相続についての資料によると、子供がいなくて直系尊属がいる場合、配偶者の法定相続分はどれだけですか。

元の資料:
◆ ◆ ◆ ◆
相続について考えるにあたり、だれが相続人(相続する人)になるかを正しく把握することが、
全てのスタートとなります。
民法で規定された相続人(=法定相続人)と、その相続割合(=法定相続分)は下表のとおりです。
(※)直系尊属・・・・父母、祖父母など
相続時の状況 | 配偶者ありの場合 | 配偶者なしの場合 |
子供あり | 配偶者1/2 ・ 子供 1/2 | 子供が全て相続 |
子供なし・直系尊属あり | 配偶者2/3 ・ 直系尊属1/3 | 直系尊属が全て相続 |
子供なし・直系尊属なし | 配偶者3/4 ・ 兄弟姉妹1/4 | 兄弟姉妹が全て相続 |
代襲相続(だいしゅうそうぞく)とは、相続人になるはずだった人が、相続開始以前に死亡して
いたときなどに、その子や孫が代わりに相続人になる制度です。 代襲者が数人いる場合は、
その数人で均等に分けます。
◆ ◆ ◆ ◆
データ:

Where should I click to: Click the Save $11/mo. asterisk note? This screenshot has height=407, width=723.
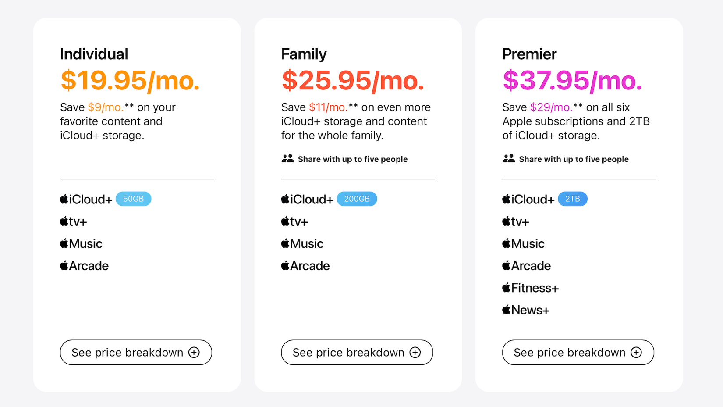pos(353,105)
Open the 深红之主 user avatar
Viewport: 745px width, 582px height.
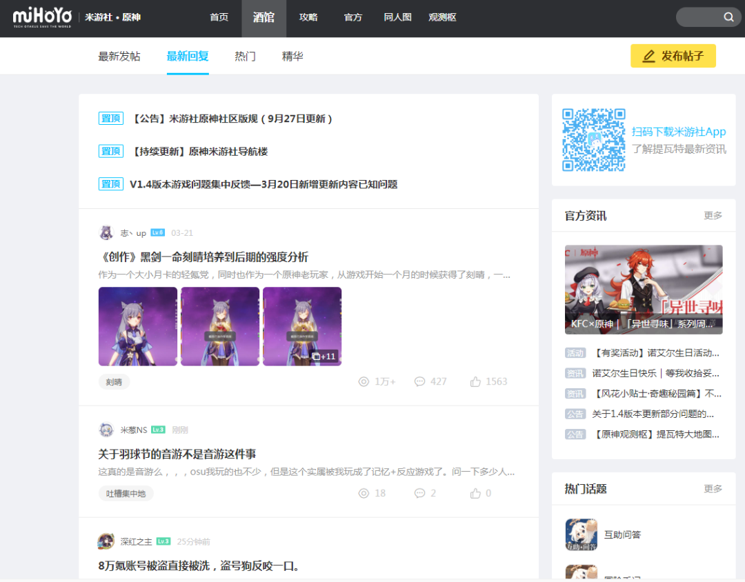click(106, 541)
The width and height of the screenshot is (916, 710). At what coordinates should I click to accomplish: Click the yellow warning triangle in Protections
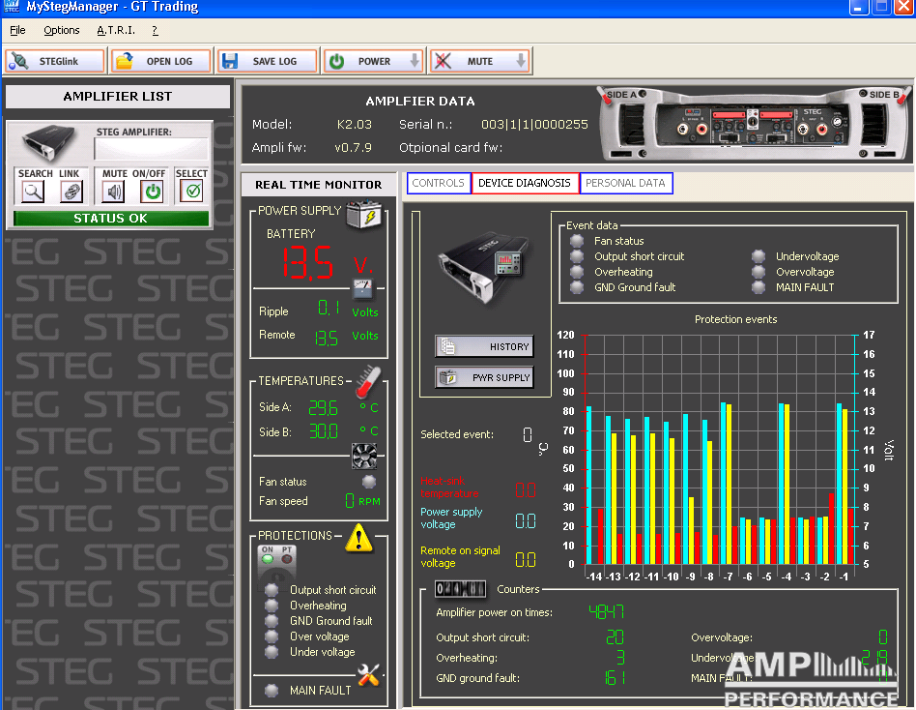358,537
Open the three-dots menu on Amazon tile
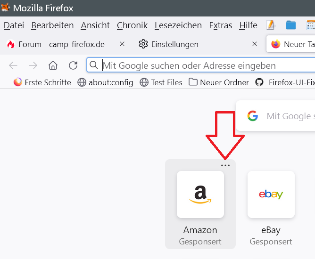This screenshot has height=259, width=315. click(225, 165)
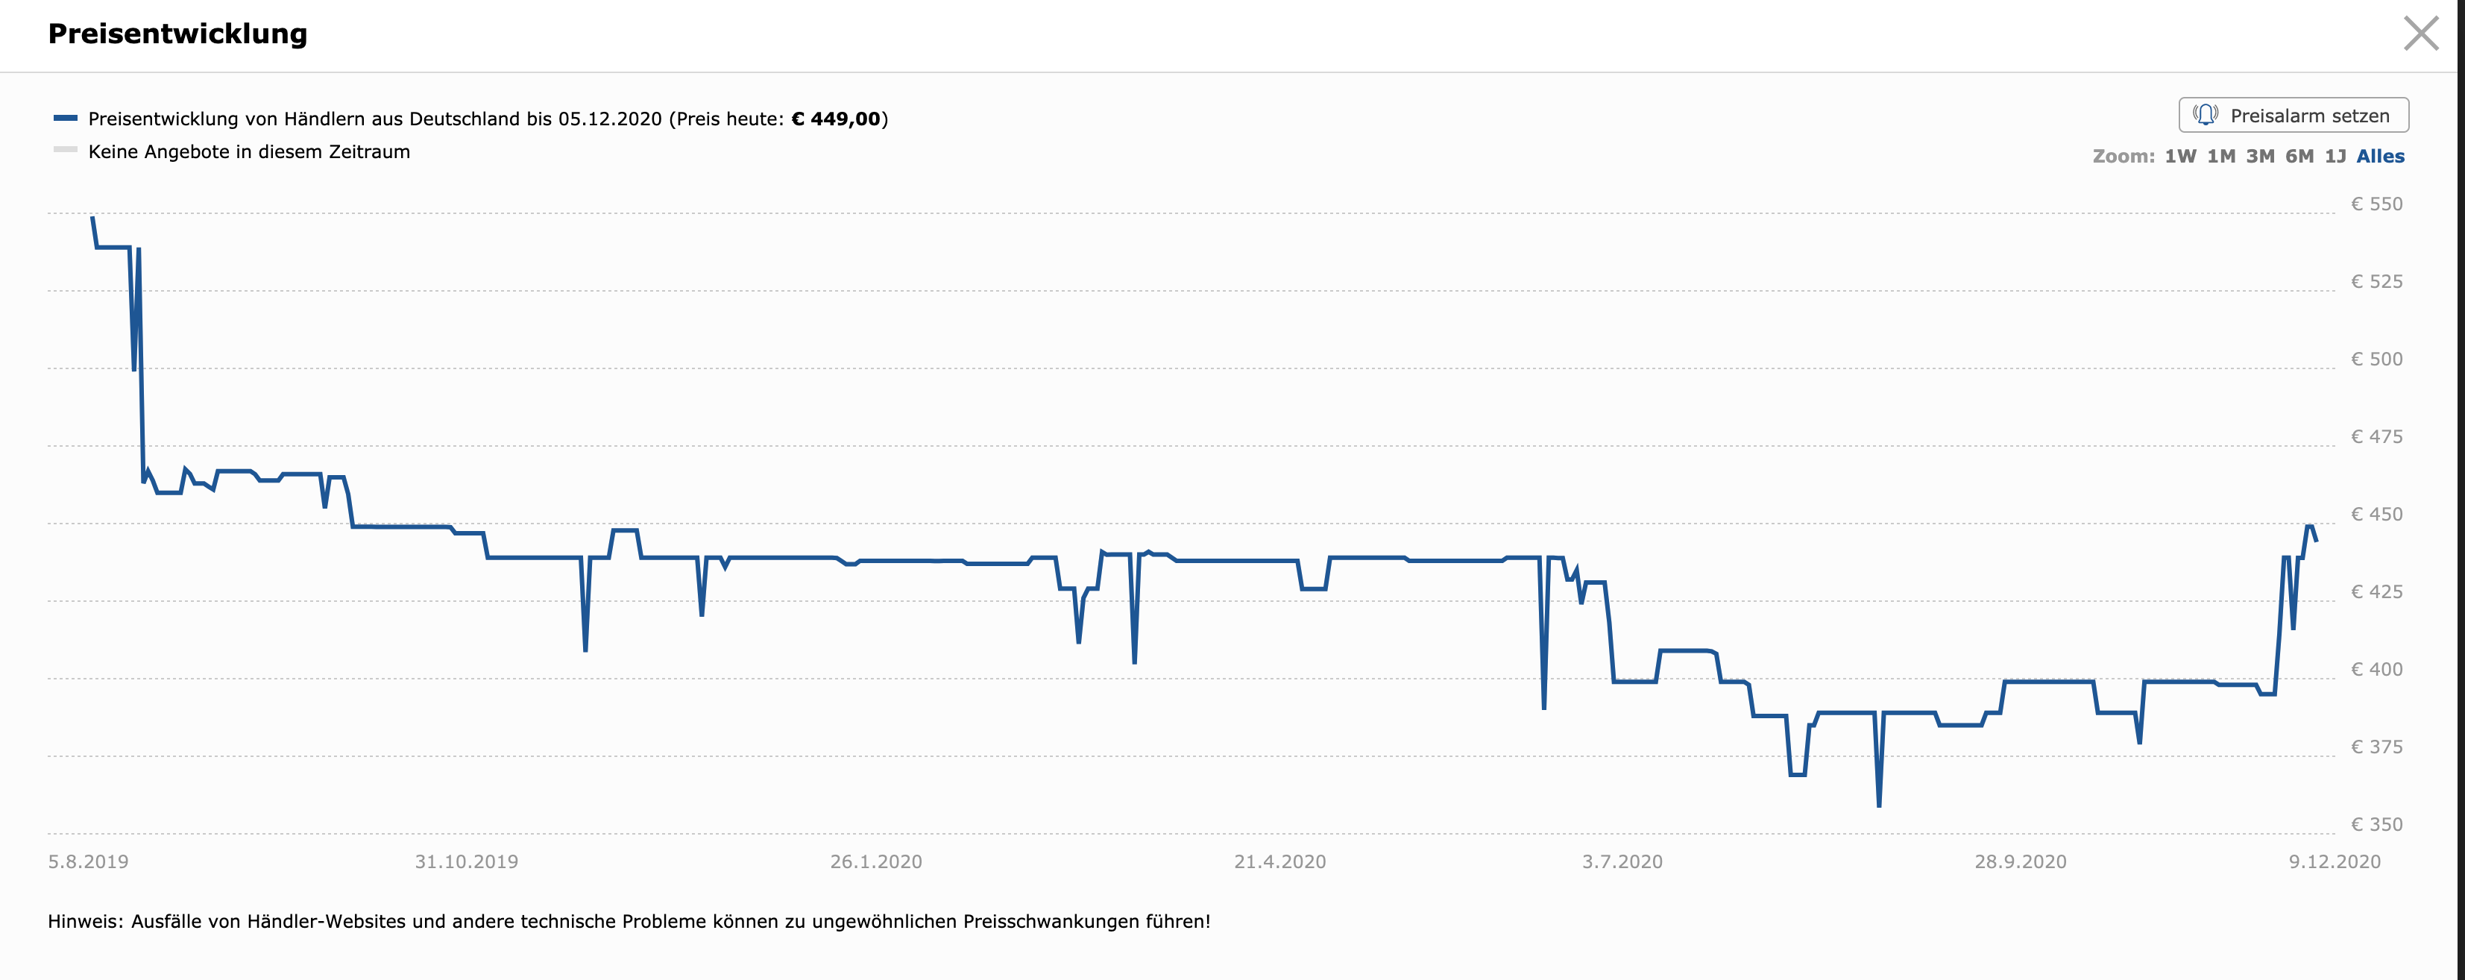Click the lowest price dip near € 350
2465x980 pixels.
(1878, 805)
◆ ◆ ◆ ◆
解答: 2/3です。